Identify Your Stressors

Identify your stressors. They come in a variety of sizes and shapes, they can be human or not, they can be a situation or event-related to family, job or school. And it might even be a combination of things. What causes stress in one person may not even be noticed by someone else. That’s why we can never judge anyone else’s circumstance. We must always try to understand and be tolerant. Go to a quiet place and think about the things that got you upset, frustrated and tense.

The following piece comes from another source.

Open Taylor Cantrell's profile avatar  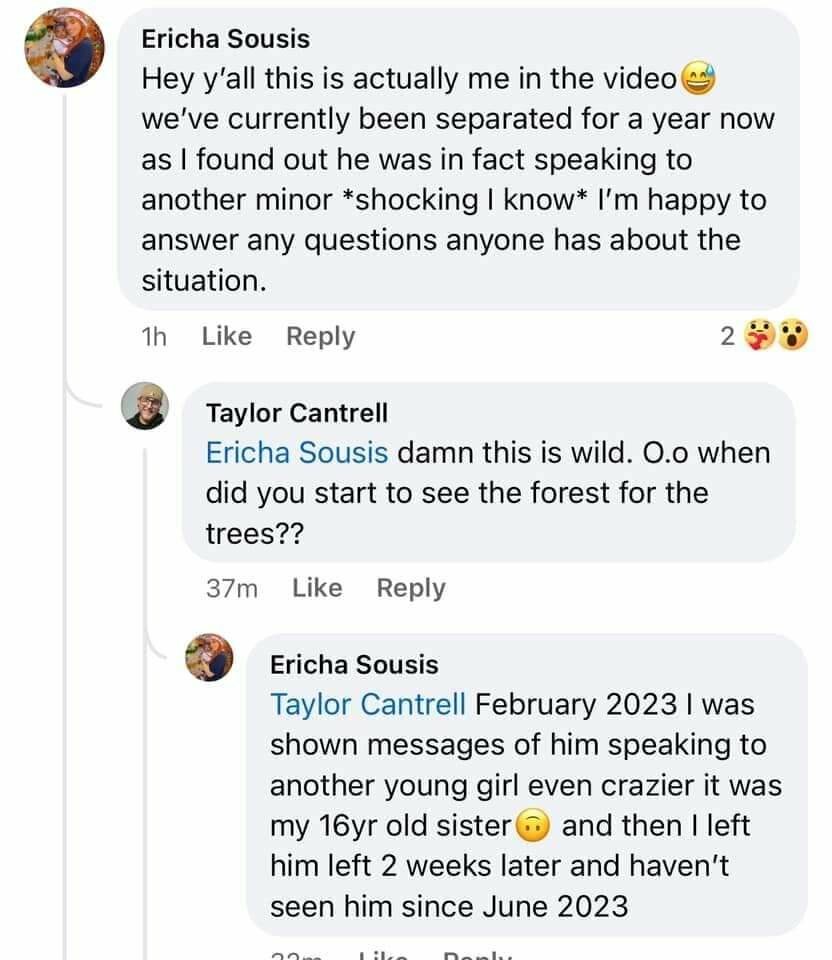pyautogui.click(x=144, y=406)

Stress is a result of mental overload. That’s why it’s important to keep everything in perspective and exert assertiveness. Use techniques like self-disclosure and workable compromise. Self-disclosure is usually and “I” statement. Never accuse people with a “you” statement. When you say “I think” or “I feel” you’re positioning yourself.

Remember, assertiveness is believing you have the right to state your thoughts, feelings and opinions as long as they aren’t hostile. Workable compromise is getting to a “win-win” which is what negotiation is all about. It’s the willingness to give a little on both sides when you really want something to work.

State your reactions to any situation in a positive way. Don’t reduce the overload that comes from holding feelings in. Instead, deal with the stress and don’t prolong the problem. The classic reaction in the past was fight or flight.

Fight was to lash out at anyone or anything around you. It produces high blood pressure, depression and other afflictions. Psychological stress can trigger hormonal changes as well as physiological ailments. Flight is to withdraw and not deal with it in a classic non-assertive or passive mode, quit or change jobs or departments without regard to self.